Migalhas de Peso

Os parâmetros de conveniência e oportunidade para celebração de termos de compromisso no âmbito da CVM

É questionável que a celebração do acordo fique vinculada à vontade de terceiros (os quais não raro estão no mesmo processo, porém acusados por ilícitos distintos).

11/4/2023

O termo de compromisso foi introduzido no mercado de capitais brasileiro pela lei 9.457/97, a qual incluiu as bases legais para a celebração dos termos na lei 6.385/76, a chamada “lei do Mercado de Capitais”.

O termo de compromisso está previsto no §5º do art. 11 da lei 6.385/76, onde estão dispostas as sanções administrativas que podem ser aplicadas pela Comissão de Valores Mobiliários (CVM). O instrumento complementa a atuação sancionadora tradicional da CVM, sendo-lhe uma opção para finalizar processos sancionadores de modo célere e com ganhos de eficiência na alocação dos recursos humanos e materiais do regulador.

O termo de compromisso consiste, em linhas gerais, em um acordo celebrado entre a CVM e o acusado da prática de algum ilícito. De um lado, a CVM abre mão do seu jus puniendi e se dispõe a encerrar o processo administrativo sem julgamento de mérito e culpa. De outro, conforme os incisos II e II do §5º, o acusado se compromete a (i) cessar a prática considerada ilícita (em caso de ilícito de ilícito de natureza continuada); e (ii) indenizar eventuais prejuízos, da seguinte maneira: caso os danos prejudiquem terceiros identificáveis, deve indenizá-los; caso sejam danos difusos ao mercado como um todo, deve pagar uma quantia adequada para inibir a prática de infrações semelhantes pelos demais participantes do mercado.

Em 2017, a lei 13.506/17 aumentou o valor máximo da multa que a CVM poderá aplicar em processos administrativos sancionadores (de R$ 500 mil para R$ 50 milhões), incluindo os valores propostos em termos de compromisso. Os recursos das multas são apropriados inteiramente pelo Tesouro Nacional, o que é correto sob o ponto de vista de que existiria conflito de interesses caso a punição se destinasse a custear as atividades do regulador (ao contrário do que acontece com a taxa de fiscalização, como ex e atuais diretores da CVM discutiram em artigos recentes).

Em 2021, a CVM editou a Resolução CVM 45/21 que dispõe sobre o rito dos procedimentos relativos à atuação sancionadora da CVM, onde estão dispostas as demais condições e procedimentos para celebração do termo de compromisso.

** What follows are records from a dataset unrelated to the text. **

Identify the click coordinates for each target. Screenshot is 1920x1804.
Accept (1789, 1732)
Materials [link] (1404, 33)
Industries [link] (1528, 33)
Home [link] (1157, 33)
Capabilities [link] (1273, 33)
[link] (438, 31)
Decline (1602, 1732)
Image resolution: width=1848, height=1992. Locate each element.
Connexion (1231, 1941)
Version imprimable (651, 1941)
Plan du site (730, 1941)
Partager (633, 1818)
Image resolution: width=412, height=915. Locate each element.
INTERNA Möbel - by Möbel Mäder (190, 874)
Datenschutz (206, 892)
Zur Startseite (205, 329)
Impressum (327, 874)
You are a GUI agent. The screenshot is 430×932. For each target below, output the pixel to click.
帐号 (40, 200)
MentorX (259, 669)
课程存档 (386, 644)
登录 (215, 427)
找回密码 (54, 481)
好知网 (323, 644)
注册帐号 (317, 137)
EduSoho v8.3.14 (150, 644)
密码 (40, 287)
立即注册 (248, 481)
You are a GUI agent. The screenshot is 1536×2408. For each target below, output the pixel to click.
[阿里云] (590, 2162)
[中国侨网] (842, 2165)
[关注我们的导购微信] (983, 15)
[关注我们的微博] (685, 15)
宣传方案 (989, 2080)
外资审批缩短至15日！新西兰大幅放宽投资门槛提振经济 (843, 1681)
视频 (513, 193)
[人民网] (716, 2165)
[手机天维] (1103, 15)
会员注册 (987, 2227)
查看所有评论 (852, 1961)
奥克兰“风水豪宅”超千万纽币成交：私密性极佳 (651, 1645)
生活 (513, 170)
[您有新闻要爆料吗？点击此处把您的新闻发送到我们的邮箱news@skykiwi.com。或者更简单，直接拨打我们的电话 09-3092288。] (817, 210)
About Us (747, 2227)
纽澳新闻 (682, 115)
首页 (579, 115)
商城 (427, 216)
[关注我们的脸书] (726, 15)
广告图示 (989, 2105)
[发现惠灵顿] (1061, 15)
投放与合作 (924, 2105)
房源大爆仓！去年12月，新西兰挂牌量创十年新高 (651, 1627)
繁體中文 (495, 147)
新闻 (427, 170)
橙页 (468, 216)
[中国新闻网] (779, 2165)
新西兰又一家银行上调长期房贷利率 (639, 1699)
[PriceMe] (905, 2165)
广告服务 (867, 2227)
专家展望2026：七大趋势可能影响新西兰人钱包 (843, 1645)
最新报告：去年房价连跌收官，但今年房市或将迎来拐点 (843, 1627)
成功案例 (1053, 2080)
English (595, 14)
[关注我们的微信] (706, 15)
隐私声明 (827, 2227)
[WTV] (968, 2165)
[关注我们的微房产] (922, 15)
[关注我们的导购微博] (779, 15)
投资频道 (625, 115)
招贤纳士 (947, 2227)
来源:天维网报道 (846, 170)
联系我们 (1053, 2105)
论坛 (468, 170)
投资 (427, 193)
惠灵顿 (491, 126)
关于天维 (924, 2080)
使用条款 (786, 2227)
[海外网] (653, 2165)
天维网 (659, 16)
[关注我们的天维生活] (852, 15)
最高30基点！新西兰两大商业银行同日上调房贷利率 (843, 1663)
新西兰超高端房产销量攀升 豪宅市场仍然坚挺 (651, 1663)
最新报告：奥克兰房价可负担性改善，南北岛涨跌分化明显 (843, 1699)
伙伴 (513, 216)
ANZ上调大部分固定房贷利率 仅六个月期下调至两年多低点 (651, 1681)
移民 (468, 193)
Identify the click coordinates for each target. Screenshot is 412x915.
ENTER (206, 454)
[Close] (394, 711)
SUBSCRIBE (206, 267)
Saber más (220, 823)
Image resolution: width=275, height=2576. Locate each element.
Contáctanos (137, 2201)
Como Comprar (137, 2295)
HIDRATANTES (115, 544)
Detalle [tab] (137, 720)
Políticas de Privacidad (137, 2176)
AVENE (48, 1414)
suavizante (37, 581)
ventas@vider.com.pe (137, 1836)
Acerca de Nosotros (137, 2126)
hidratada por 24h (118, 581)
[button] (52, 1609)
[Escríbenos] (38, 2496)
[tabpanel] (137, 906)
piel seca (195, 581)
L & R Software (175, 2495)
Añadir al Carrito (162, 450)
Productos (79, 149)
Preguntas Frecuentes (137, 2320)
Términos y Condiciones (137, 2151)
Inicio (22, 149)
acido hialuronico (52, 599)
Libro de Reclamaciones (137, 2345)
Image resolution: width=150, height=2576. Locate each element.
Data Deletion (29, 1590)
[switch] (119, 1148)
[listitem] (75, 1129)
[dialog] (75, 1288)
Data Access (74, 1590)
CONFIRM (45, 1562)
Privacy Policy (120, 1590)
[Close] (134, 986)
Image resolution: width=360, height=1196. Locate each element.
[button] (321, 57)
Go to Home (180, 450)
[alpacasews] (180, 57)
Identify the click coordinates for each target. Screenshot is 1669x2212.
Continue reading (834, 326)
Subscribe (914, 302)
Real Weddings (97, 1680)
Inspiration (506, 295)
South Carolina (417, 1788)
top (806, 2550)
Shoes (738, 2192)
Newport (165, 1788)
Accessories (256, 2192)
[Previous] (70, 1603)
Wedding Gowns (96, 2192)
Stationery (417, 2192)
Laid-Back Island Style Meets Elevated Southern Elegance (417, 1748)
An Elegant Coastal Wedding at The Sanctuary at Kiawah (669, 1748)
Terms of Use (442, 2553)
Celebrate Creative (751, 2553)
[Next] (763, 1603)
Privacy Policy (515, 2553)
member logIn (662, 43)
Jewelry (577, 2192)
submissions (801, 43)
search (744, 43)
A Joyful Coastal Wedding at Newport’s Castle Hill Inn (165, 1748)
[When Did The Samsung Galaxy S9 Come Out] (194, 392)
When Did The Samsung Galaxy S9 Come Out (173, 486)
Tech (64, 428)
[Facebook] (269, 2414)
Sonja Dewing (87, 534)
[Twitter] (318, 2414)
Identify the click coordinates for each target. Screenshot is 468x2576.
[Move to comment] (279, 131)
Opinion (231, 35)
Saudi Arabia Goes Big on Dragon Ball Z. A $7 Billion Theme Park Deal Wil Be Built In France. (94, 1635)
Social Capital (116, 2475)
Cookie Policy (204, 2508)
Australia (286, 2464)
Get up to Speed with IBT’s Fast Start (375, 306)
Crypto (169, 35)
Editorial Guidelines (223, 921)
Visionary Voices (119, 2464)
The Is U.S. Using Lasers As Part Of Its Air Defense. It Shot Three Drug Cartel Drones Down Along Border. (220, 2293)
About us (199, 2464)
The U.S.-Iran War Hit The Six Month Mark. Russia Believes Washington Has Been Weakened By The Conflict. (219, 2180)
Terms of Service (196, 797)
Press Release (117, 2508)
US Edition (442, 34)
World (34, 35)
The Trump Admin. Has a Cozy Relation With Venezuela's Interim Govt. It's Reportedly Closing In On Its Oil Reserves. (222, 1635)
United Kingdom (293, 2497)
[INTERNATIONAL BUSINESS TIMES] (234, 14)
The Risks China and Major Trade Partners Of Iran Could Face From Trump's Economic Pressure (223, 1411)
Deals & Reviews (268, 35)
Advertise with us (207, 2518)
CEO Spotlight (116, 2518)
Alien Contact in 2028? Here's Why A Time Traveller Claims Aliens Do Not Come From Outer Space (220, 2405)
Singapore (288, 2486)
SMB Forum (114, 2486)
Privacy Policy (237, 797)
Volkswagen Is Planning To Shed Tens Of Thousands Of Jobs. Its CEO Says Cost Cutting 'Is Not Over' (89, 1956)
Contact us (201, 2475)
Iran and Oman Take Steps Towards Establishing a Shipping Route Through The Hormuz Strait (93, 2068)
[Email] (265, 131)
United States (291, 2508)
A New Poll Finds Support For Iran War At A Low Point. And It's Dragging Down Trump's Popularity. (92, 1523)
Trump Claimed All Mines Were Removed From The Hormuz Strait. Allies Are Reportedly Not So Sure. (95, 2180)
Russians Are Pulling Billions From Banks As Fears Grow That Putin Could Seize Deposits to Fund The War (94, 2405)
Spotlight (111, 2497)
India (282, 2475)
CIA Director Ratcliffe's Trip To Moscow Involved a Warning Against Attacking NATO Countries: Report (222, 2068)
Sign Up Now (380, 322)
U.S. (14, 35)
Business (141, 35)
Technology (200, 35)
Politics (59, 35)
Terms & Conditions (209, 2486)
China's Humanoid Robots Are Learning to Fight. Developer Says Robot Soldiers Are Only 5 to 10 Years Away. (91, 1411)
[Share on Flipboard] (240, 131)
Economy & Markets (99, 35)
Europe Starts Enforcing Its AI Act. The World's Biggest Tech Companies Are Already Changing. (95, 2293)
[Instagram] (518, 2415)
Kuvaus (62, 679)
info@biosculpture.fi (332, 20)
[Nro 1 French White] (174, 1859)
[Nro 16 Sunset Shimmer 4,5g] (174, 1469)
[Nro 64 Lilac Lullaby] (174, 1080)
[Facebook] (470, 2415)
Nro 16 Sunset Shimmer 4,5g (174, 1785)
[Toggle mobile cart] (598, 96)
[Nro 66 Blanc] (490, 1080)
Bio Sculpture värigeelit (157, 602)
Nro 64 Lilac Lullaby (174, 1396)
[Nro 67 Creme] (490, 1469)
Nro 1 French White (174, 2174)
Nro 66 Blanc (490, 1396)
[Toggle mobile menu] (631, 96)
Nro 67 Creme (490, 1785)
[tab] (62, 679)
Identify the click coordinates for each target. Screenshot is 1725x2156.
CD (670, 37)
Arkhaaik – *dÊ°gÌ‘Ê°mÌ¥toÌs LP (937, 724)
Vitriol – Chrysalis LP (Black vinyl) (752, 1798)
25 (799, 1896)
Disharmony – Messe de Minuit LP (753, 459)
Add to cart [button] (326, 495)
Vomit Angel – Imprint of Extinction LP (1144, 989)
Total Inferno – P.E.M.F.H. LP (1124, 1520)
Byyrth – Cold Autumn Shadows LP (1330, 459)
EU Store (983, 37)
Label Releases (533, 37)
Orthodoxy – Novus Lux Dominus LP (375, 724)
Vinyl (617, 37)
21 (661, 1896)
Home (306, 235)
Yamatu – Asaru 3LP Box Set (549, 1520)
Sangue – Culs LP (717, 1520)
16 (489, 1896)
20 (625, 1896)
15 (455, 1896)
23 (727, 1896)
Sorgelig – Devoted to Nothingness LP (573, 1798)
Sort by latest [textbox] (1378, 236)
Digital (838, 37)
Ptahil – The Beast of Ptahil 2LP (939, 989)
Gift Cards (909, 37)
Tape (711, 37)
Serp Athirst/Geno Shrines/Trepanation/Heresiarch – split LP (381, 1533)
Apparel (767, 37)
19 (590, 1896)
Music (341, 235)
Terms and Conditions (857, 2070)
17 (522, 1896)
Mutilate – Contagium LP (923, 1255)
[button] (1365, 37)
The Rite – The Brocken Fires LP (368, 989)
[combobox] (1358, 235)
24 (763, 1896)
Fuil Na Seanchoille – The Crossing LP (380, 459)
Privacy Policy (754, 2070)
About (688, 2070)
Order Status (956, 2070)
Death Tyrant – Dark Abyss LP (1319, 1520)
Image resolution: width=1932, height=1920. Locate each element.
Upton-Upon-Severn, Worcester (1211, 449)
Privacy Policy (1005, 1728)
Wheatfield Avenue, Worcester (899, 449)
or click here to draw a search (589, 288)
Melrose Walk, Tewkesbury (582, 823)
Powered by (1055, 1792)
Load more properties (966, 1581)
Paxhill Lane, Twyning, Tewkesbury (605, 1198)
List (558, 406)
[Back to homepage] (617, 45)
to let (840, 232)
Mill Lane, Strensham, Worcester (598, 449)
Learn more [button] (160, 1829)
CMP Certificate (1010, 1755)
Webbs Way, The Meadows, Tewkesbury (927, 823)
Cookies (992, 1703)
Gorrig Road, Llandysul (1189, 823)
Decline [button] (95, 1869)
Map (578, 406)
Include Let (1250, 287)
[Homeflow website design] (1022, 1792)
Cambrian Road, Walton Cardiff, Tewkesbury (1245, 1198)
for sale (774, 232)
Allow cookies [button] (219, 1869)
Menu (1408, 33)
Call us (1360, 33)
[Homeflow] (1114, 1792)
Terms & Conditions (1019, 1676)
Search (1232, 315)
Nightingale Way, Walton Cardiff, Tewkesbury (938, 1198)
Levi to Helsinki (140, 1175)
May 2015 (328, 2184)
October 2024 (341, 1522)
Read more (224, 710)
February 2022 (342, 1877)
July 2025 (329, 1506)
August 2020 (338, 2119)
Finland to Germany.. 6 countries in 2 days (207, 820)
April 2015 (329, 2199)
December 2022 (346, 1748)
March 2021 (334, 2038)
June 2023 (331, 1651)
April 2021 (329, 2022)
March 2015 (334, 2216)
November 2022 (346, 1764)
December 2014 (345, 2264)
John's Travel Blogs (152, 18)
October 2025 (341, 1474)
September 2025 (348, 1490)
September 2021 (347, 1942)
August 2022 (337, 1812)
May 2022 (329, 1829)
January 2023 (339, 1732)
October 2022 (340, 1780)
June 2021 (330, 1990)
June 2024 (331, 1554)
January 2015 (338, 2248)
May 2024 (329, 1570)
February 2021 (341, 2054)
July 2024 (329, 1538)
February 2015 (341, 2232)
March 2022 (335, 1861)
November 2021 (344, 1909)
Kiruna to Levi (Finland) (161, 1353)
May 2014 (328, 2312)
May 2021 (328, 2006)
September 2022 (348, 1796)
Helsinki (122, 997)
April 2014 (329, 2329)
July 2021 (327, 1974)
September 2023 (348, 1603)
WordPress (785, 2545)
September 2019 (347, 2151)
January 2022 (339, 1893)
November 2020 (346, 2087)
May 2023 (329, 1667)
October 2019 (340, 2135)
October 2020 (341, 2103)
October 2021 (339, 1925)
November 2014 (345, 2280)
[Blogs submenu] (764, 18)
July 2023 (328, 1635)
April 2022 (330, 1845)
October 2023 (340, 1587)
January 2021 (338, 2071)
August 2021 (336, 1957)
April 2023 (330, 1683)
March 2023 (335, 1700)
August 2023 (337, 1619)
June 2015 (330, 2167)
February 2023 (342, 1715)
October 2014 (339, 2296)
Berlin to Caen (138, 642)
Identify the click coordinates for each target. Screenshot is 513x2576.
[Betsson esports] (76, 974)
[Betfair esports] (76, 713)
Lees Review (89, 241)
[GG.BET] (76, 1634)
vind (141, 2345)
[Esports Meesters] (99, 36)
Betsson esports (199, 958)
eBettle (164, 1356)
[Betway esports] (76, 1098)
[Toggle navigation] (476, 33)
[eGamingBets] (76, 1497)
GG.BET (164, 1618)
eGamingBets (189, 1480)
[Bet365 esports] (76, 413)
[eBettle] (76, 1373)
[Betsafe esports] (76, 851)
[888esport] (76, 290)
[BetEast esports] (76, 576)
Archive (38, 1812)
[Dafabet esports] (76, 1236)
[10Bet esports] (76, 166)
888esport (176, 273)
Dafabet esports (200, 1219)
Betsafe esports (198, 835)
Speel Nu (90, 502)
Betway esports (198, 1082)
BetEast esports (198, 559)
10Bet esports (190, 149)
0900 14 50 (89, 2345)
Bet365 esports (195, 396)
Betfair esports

Em 2022, a CVM celebrou termos de compromisso em 43 processos, envolvendo 70 acusados e resultando em multas no valor total de R$ 41,95 milhões, segundo dados do Relatório de Gestão da CVM 2022.

A propositura do termo de compromisso cabe exclusivamente ao acusado, enquanto a decisão em relação à aceitação ou rejeição da proposta depende unilateralmente do regulador, que pode negociar e então decidir dentro do perímetro legal propositalmente amplo e aberto disposto na lei 6.385/76 e Resolução CVM 45/21.

O parâmetro para a avaliação das propostas se modificou desde a introdução do instituto, conforme as alterações no art. 11 da lei 6.385/76:

A lei 9.873/97 introduziu o dispositivo assim: “Art. 11 (...) § 5º A Comissão de Valores Mobiliários poderá suspender, em qualquer fase, o procedimento administrativo, se o indiciado ou acusado assinar termo de compromisso”.

O decreto 3.995/01 alterou a redação original: “Art. 11 (...) § 5o A Comissão de Valores Mobiliários poderá, a seu exclusivo critério, se o interesse público permitir, suspender, em qualquer fase, o procedimento administrativo instaurado para a apuração de infrações da legislação do mercado de valores mobiliários, se o investigado ou acusado assinar termo de compromisso (...)”.

A lei 13.506/2017 conferiu a redação atual: “Art. 11 (...) § 5o A Comissão de Valores Mobiliários, após análise de conveniência e oportunidade, com vistas a atender ao interesse público, poderá deixar de instaurar ou suspender, em qualquer fase que preceda a tomada da decisão de primeira instância, o procedimento administrativo destinado à apuração de infração prevista nas normas legais e regulamentares cujo cumprimento lhe caiba fiscalizar, se o investigado assinar termo de compromisso (...)”.

A celebração do termo de compromisso depende, em última instância, da “análise de conveniência e oportunidade” realizada regulador. A Resolução CVM 45/21 estabelece alguns critérios para essa análise:

“Art. 86. Na deliberação da proposta, o Colegiado deve considerar, dentre outros elementos, a oportunidade e a conveniência na celebração do compromisso, a natureza e a gravidade das infrações objeto do processo, os antecedentes dos acusados ou investigados ou a colaboração de boa-fé destes, e a efetiva possibilidade de punição, no caso concreto”.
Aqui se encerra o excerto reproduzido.